Glyde is a scientist at the University of Delaware, but the team on the project to discover Bose-Einstein condensation (BEC) in solid helium-4 consists of scientists from the National Physical Laboratory in Teddington and ISIS at the Rutherford Appleton Laboratory in the United Kingdom, as well as the NIST Center for Neutron Research in Gaithersburg, Maryland, and at the University of Maryland in College Park. The U.S. Department of Energy also plays a major role in providing funding for this research. Diallo, Pearce, Azuah, Kirichek, Taylor and Glyde had their findings published in a Physical Review Letters piece titled “Bose-Einstein Condensation in Solid 4He.”

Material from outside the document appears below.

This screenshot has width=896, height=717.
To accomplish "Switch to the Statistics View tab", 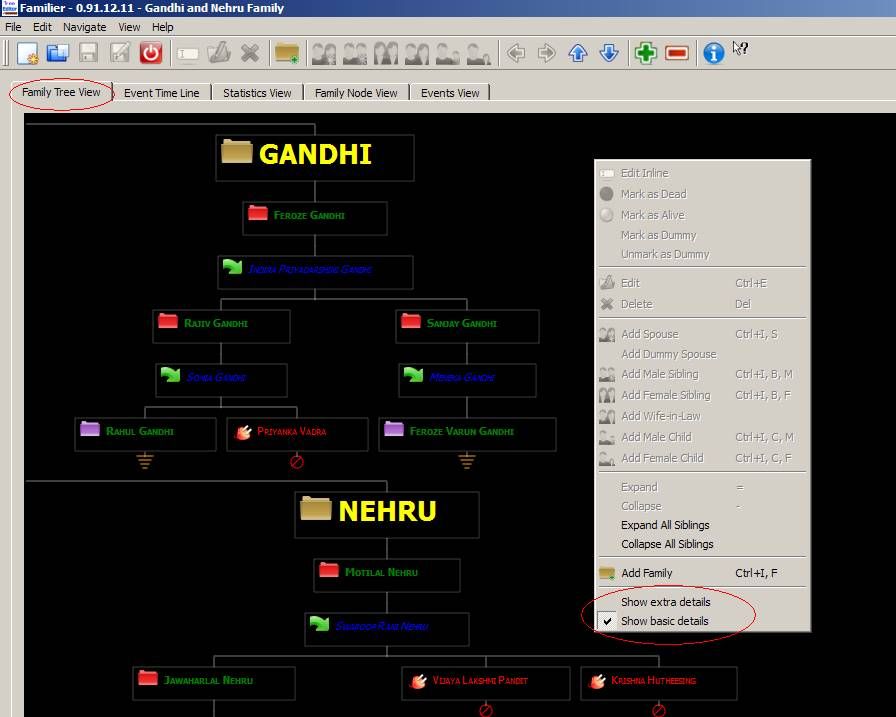I will (257, 92).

“BEC is a phenomena in which a large fraction of bosons in a system condense in a single quantum state,” explains Glyde. “With most BEC, you get superfluidity. This is when there is flow without resistance. We know this exists in gases and liquids. This superfluidity is very useful in many applications, including superconducting. Finding BEC in a solid could answer questions about how superfluidity works, and help us learn more about BEC.”

“This work could potentially have impacts on other areas of science,” Glyde explains. “If we can understand the origin of the BEC phenomenon, and of superfluidity, we can help clarify the whole connection between superfluidity, superconductivity and BEC. This is especially important in superconductivity, where we have a number of high temperature superconductors, and there is no consensus on how it arises.” Glyde pauses before continuing: “Clearly, BEC is playing a role, and when we know what that is, there is the potential for very wide application.”

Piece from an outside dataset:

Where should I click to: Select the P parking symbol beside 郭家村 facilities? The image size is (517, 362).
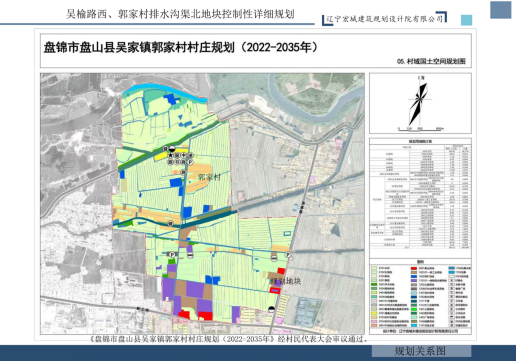pos(190,162)
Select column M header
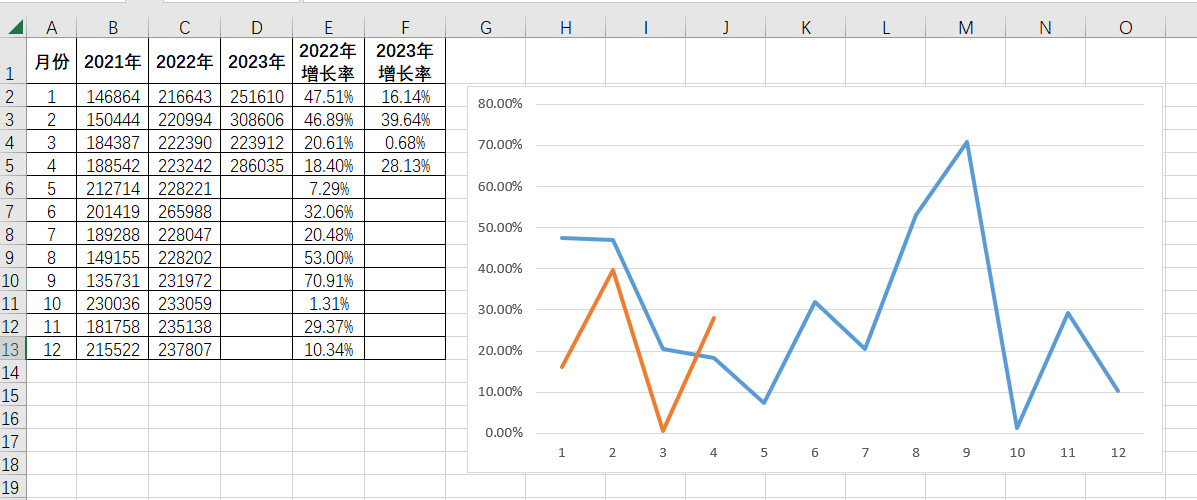1197x500 pixels. 965,28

Some of the applications of BEC itself are creating highly coherent beams of atoms that could be used to create precise atomic circuitry. Applications that can arise from understanding the role that BEC plays in superfluidity include electrical wires that carry currents that do not lose energy to resistance and creating very powerful magnets. “Once we understand the mechanism, how it works, than we can begin to tailor it to applications and materials to get the properties we want,” enthuses Glyde.

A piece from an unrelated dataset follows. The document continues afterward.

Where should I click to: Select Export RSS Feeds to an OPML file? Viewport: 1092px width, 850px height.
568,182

Glyde says that in 2004, Kim and Chan found that superflow does indeed exist in solid helium. “The next step was to measure it for Bose-Einstein condensation,” Glyde says. “We wanted to see if BEC was also present in solid helium.” The experiment used neutron scattering to measure the solid helium and then Glyde and his coauthors searched the measurement for BEC clues.

And the results? “We did not see any BEC in solid helium,” Glyde admits. “But this experiment did set a sort of limit. We didn’t use the highest resolution possible.” Glyde explains that when higher resolution is used in neutron scattering, fewer counting statistics are available. “We didn’t know what we would see in this first experiment. But we did get a good signal, and we set a precision level.”

This means that further experiments are planned for solid helium. “We plan to increase the resolution, as well as try the experiment at a lower temperature and use a larger solid,” Glyde explains. He also says that BEC might be connected with a defect in the material. Therefore, a future experiment with solid helium will also include a way to enhance defects in the solid.

“We’ve seen BEC in liquid helium using this instrument and made the connection with superfluidity,” Glyde insists. “Now we’re doing it with solid helium. This technique should work on this last phase of matter. And at the increased level, if there’s something there to see, we’ll see it.”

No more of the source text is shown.